Saddam Hussein a tyrant? Undoubtedly, like many others in the
world? A threat to the world? Then how come the rest of the
world, much closer to Iraq, does not want war? Defending
ourselves? The most incredible statement of all. Fighting
terrorism? No connection found between Sept. 11 and Iraq.
I
believe it is the obvious emptiness of the administration
position that is responsible for the unprecedentedly quick
growth of the anti-war movement. And for the emergence of new
voices, unheard before, speaking "inappropriately" outside
their professional boundaries. 1500 historians have signed an
anti-war petition. Businessmen, clergy, have put full page
ads in newspapers. All refusing to stick to their
"profession" and instead professing that they are human
beings first.
I
think of Sean Penn traveling to Baghdad, in spite of
mutterings about patriotism. Or Jessica Lange, speaking at a
movie festival in Spain: "I despise George Bush and his
administration." The actress Renee Zellweger spoke to a
reporter for the Boston Globe, about "how public opinion is
manipulated by what we're told. You see it all the time,
especially now....The good will of the American people is
being manipulated. It gives me the chills...I'm so going to
go to jail this year!"
Rap artists have been speaking out on war, on injustice. The
rapper Mr. Lif says: "I think people have been on vacation
and it's time to wake up. We need to look at our economic,
social and foreign policies and not be duped into believing
the spin that comes from the government and the media."

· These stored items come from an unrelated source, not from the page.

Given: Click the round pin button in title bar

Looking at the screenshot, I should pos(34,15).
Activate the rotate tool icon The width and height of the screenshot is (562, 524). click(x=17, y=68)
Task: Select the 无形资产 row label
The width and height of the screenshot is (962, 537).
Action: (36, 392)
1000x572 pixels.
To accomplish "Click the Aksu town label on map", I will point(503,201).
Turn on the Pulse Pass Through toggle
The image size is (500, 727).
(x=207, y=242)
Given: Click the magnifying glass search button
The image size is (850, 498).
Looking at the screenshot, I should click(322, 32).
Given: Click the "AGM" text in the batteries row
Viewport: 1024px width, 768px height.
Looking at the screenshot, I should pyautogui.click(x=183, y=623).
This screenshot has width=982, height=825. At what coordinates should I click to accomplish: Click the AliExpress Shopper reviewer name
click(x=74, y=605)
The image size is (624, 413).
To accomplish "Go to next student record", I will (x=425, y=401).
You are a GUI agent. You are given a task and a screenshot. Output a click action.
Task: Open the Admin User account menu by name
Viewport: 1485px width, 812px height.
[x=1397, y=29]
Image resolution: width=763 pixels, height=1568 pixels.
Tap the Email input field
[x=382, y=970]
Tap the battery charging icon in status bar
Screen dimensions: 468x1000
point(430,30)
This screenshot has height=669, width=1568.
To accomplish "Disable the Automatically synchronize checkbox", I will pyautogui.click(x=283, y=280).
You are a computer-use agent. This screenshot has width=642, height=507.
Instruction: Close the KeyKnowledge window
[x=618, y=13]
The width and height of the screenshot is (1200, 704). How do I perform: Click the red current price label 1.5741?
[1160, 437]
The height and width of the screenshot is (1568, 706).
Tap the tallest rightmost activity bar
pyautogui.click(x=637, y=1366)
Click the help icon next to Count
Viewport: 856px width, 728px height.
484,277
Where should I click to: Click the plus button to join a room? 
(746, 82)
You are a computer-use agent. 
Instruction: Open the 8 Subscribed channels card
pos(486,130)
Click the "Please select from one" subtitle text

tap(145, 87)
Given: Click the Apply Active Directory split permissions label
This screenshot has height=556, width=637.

In the cartoon, "The Boondocks", which reaches 20 million
readers every day, the cartoonist Aaron Magruder has his
character, a black youngster named Huey Freedman, say the
following: "In this time of war against Osama bin Laden and
the oppressive Taliban regime, we are thankful that OUR
leader isn't the spoiled son of a powerful politician from a
wealthy oil family who is supported by religious
fundamentalists, operates through clandestine organizations,
has no respect for the democratic electoral process, bombs
innocents, and uses war to deny people their civil liberties.
Amen."
The voices will multiply. The actions, from silent vigils to
acts of civil disobedience (three nuns are facing long jail
terms for pouring their blood on missile silos in Colorado),
will multiply.
If Bush starts a war, he will be responsible for the lives
lost, the children crippled, the terrorizing of millions of
ordinary people, the American GIs not returning to their
families. And all of us will be responsible for bringing that
to a halt.
Men who have no respect for human life or for freedom or
justice have taken over this beautiful country of ours. It
will be up to the American people to take it back.